Join Professor Witney Seibold for a look at the disaster movie genre and the man who started it all.

Seeing as it’s now 2012, and the end of the world is pretty much nigh, I figured that it was time to ponder world disasters. I mean, it’s only a matter of time before a solar flare or an earthquake or a massive fire wipes out all of humanity in a painful and weeks-long process that slowly drains us of our wills before destroying our bodies and our millennia-long legacy. Perhaps we ought to be discussing the inevitable apocalypse a little more openly. Allow me, your humble professor, to take your hands and calmly lead you on a leisurely walk through the end times. How do we feel about our end? Why does it fascinate us so? Of course, seeing as this is the Free Film School, I will not be so much giving any sort of philosophical breakthroughs or reliable end-of-the-world scenarios, so much as I will be offering up various feature films that deal with the apocalypse, and exploring one of the most notable makers of disaster films in the form’s history, the prolific producer Irwin Allen.

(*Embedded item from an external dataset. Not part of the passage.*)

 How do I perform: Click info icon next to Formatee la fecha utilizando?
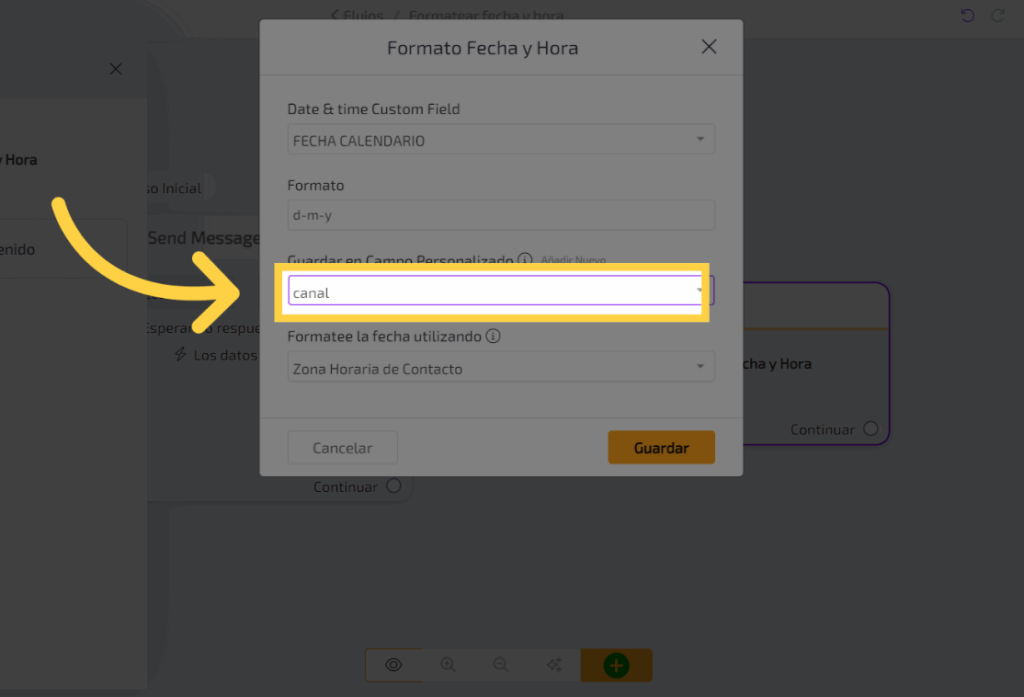[x=493, y=336]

First, a look at the history of apocalypse films. Feature films, we all have to agree, offer a dandy way to exorcize our fears of death. Apart from sex and driving cars, death is one of the most commonly filmed events in cinema. What better way to explore the Undiscovered Country than to dramatize it in a safe environment, free of actual death. We all have our theories as to what happens after death. Some of us fear death. Some of us are cynical. Some are hopeful. Some are placid. But we are all, to a degree, preoccupied with our mortality. I have discussed this topic in the Free Film School before, albeit in a horror movie capacity.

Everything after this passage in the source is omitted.